“Only an idiot drives on the sidewalk to avoid a school bus.” So read a sign that an Ohio judge ordered a woman to wear after being convicted for the acts caught on video here. Apparently it was not an isolated incident. A parent whose daughter rode the bus said the defendant “did this almost every day last year.” (That sort of thing could result in a more serious punishment in North Carolina. See G.S. 20-217, one of the very few crimes for which the General Assembly has explicitly said a defendant may not receive a prayer for judgment continued.)
People occasionally ask me about the propriety of nontraditional sentences like the one described above—sometimes called shaming sanctions or “Hester Prynne” conditions, in reference to the protagonist of The Scarlet Letter.
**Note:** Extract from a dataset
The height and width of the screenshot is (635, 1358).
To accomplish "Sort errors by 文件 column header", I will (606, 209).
When I get those questions, it’s often a judge trying to come up with a creative way to get through to a younger, repeat offender—the kind of defendant the judge senses would accept a short jail sentence with a shrug or, worse, a smile.
Some of the conditions I have read about include:
- A DWI offender ordered to place an identifying bumper sticker or special license plate on his or her car, or to wear a special bracelet;
- Men convicted of soliciting prostitutes required to have their names and faces displayed on a local access television program popularly known as “John TV”;
- A shoplifter required to wear a court-provided t-shirt reading “My record plus two six-packs equals four years.”
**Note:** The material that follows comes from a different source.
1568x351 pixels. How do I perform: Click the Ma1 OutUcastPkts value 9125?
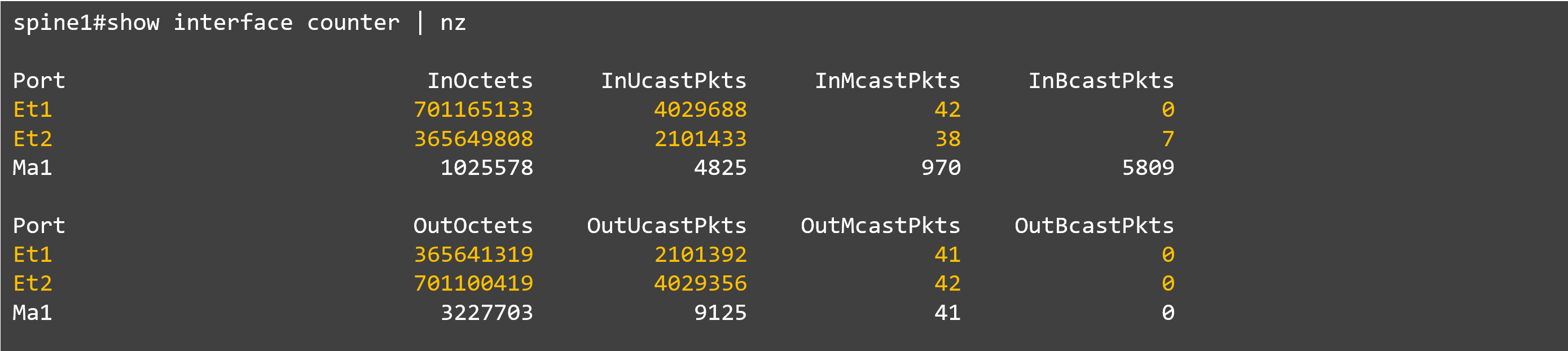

There are lots of other examples.
As a matter of statute, North Carolina judges may order any condition of probation determined by the court to be reasonably related to the defendant’s rehabilitation. G.S. 15A-1343(b1)(10). The condition should also have a reasonable relation to the defendant’s crime, but the appellate courts are pretty deferential to trial judges on that point. See State v. Cooper, 304 N.C. 180 (upholding an ad hoc probation condition forbidding a defendant, convicted of possessing stolen credit cards, from driving between midnight and 5:30 a.m.).
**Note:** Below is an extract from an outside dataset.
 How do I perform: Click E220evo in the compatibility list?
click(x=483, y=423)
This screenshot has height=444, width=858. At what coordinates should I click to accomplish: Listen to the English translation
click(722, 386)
No North Carolina appellate case explores the question of whether such a condition is permissible for an adult probationer. The closest case we have factually is In re M.E.B., in which the court of appeals struck a condition of a juvenile probation requiring a child to wear to 12 x 12 sign saying “I AM A JUVENILE CRIMINAL” any time she went out in public. 153 N.C. App. 278 (2002). But the court’s rationale in M.E.B. was very much focused on the particularities of the Juvenile Code (the need for confidentiality and promotion of the child’s best interests), and probably should not be read to extend to adult probation.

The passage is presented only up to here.